В любом случае я не хотела звонить Люку до завтра. И потом, я устала; жизнь представлялась мне унылым круговоротом, а в центре порой — единственная точка опоры — Люк. Он один меня понимал, помогал мне. Он был мне необходим.
Да, он был мне необходим. Я ничего не могла требовать от него, но он все-таки за что-то был в ответе. Главное — не нужно, чтобы он это знал. Соглашения должны оставаться соглашениями, особенно когда они могут причинить неприятности другим.
— Ладно, пойдем посмотрим твоего Жан-Бернара и его умного друга. Мне чихать на ум, Катрин. Хотя нет, не так; я люблю только грустных умников. Те, которые благополучно из всего выбираются, действуют мне на нервы.
— Жан-Луи, — запротестовала она, — а не Жан-Бернар. Выбираются из чего?
— Из этого, — сказала я с пафосом и показала на окно, где виднелось низкое небо, розово-серое в вышине и такое грустное, какое может быть только над замершим адом.
— Тут что-то не так, — сказала Катрин обеспокоено, взяла меня за руку и, спускаясь по лестнице, следила, как бы я не оступилась. В конце концов, я очень хорошо к ней относилась.

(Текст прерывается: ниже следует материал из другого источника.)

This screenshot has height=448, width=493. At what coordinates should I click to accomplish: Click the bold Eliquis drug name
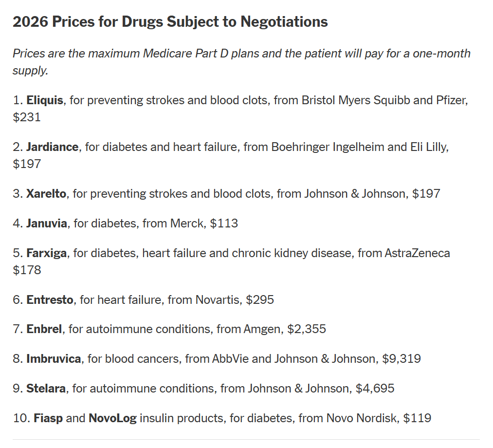click(45, 100)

Короче говоря, я любила Люка, о чем и сказала себе в первую же ночь, которую снова провела с ним. Это было в гостинице, на набережной; он лежал на спине после объятий и разговаривал со мной, прикрыв глаза. Он сказал: «Поцелуй меня». И я приподнялась на локте, чтобы поцеловать его. Но, наклонившись к нему, я вдруг почувствовала какую-то дурноту, бесповоротное убеждение, что это лицо, этот человек — единственное, что у меня есть. И что неизъяснимое наслаждение, ожидание, крывшееся для меня в этих губах, — это и есть наслаждение и ожидание любви. И что я люблю его. Я положила голову ему на плечо, не поцеловав, и тихо застонала от страха.
— Хочешь спать, — сказал он, погладив меня по спине, и негромко засмеялся. — Ты, как маленький зверек, после любви спишь или хочешь пить.
— Я подумала, — сказала я, — что я вас очень люблю.
— Я тоже, — сказал он, потрепав меня по плечу… — Стоило нам не видеться три дня, и ты уже называешь меня на «вы», почему бы это?
— Я вас уважаю, — ответила я. — Уважаю и люблю. Мы вместе засмеялись.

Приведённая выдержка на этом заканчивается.